菅野:そうですね。高齢者が同じ話を何度も繰り返す中で毎度、話のディテールが少しずつ違うことがあると思いますが、私はこれって高齢者だけでなく、誰しもあることだなと思うんですよね。例えば近しい友人や恋人から何度も同じ話を聞く、みたいなこととか。話を聞いていると、この話ってこの人にとって重要な意味があるんだなとか、繰り返し話をすることでその人自身の歴史を紡ぎ直していく過程が見えてくるような場合があります。
今回の作品を作るために改めて祖母から話を聞いたのですが、話を聞くまでは物を捨てると怒る人だったんですよ。だからなるべく物を捨てないで事務所を整理しようと思っていました。事務所を整理する上でこの場所の歴史について聞きたいと祖母にお願いして、それで一通り話を聞いたら、その後しばらくして、祖母が自ら事務所を片付けていたんですよね。話すことで何か祖母の中で整理がついた部分があったのかなと思いました。これは結構すごいことだと思っていて。
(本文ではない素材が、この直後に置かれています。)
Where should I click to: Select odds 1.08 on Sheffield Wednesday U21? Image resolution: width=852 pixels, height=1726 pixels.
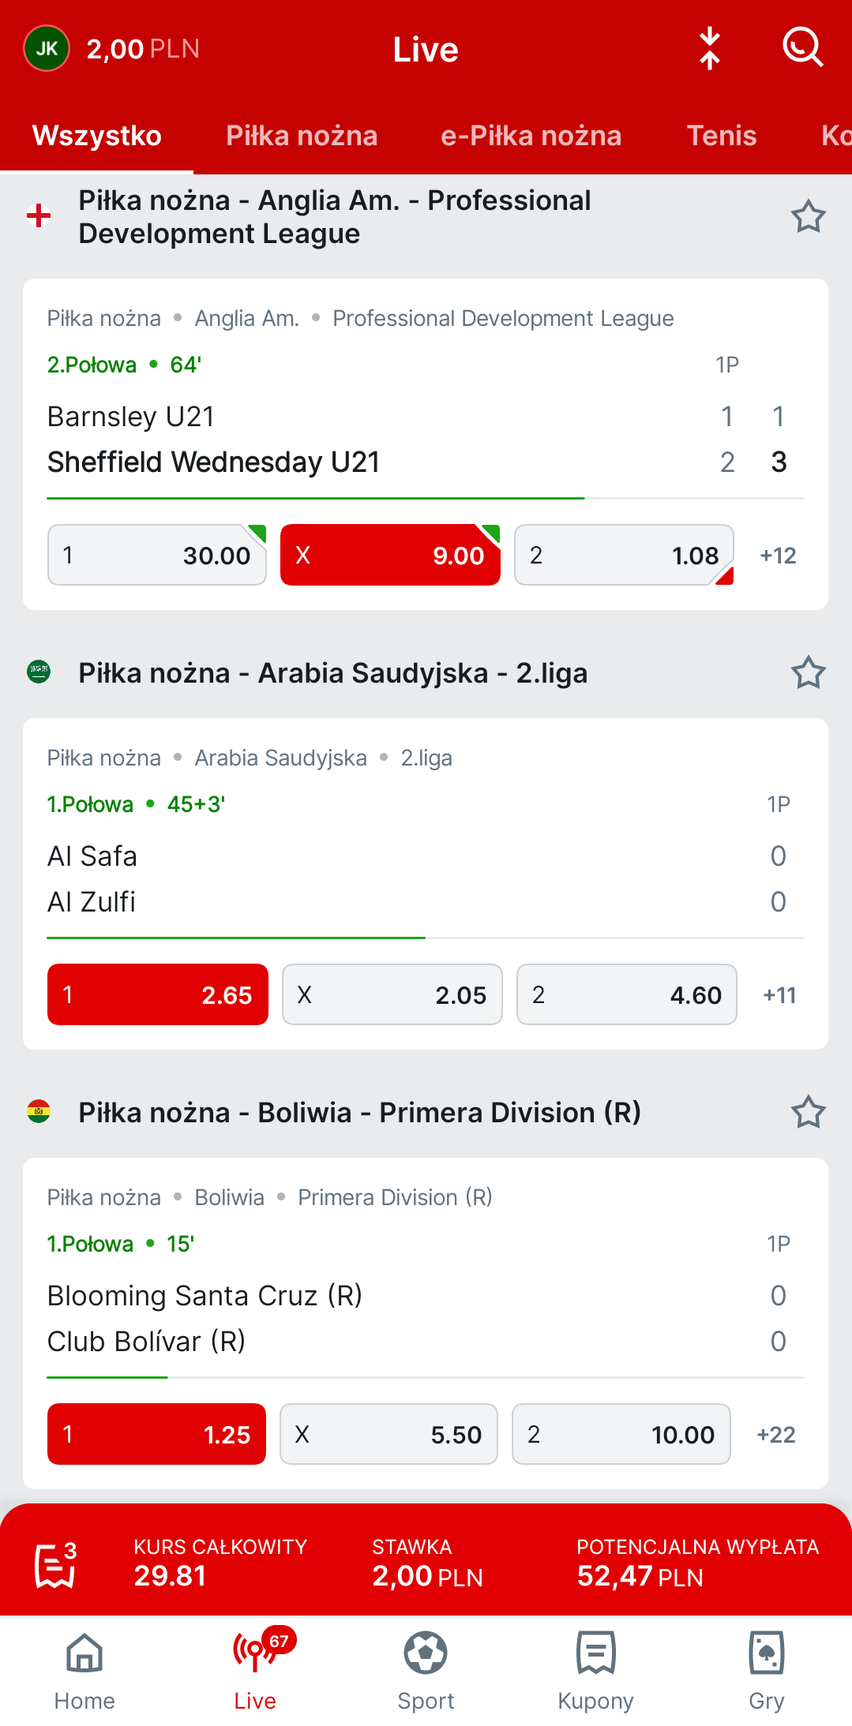point(624,555)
この展示を準備していくなかで、私の片付けは全然進まなかったけど、祖母の心境が変化したことは大きな前進でした。


--作品にも登場しますが、もともとはお地蔵さんの周りには桑畑が生い茂ってたんですよね。


菅野:祖母が子供の頃は事務所の場所が桑畑だったそうで、そこに斜めに道が通っていて、その道のそばにお地蔵さんがあった。そういう話から祖母の語りが始まりました。その後、祖父がその場所でスーパーマーケットを始めるための工事でお地蔵さんがどこかに行ってしまったようで、しばらくして隣のガラ置き場みたいなところから、首がない状態のお地蔵さんが発掘されたそうです。そのお地蔵さんに小屋みたいなものを作ってしばらく安置していました。その後スーパーマーケットが潰れて、次に祖父が土建屋を始めるんですけど、祖父の土建屋の従業員がその首のないお地蔵さんを見てちょっと不憫に思ったのか、勝手にコンクリートで頭をくっつけちゃったそうです。そのお地蔵さんが私の生まれた時から知ってるお地蔵さんで、生まれた時からいびつなお地蔵さんがそこにあって、そういうものだと思っていたので、話を聞いて少し衝撃でした。小さいブラウン管ではその話を日記のような映像にしています。


--今回の個展は構成も面白いですよね。


菅野:まず会場に入ると打刻機があります。打刻機は事務所から持ってきたもので、実際に事務所で使われていたタイムカードです。展覧会のDMも一応タイムカードの大きさにして入れられるようにしています。会場の入口にタイムカードを置くことで、展示会場が事務所になっているんですよね。什器も事務所の床と同じ緑色であったり、昔そこが桑畑だったので桑の葉の色でもあります。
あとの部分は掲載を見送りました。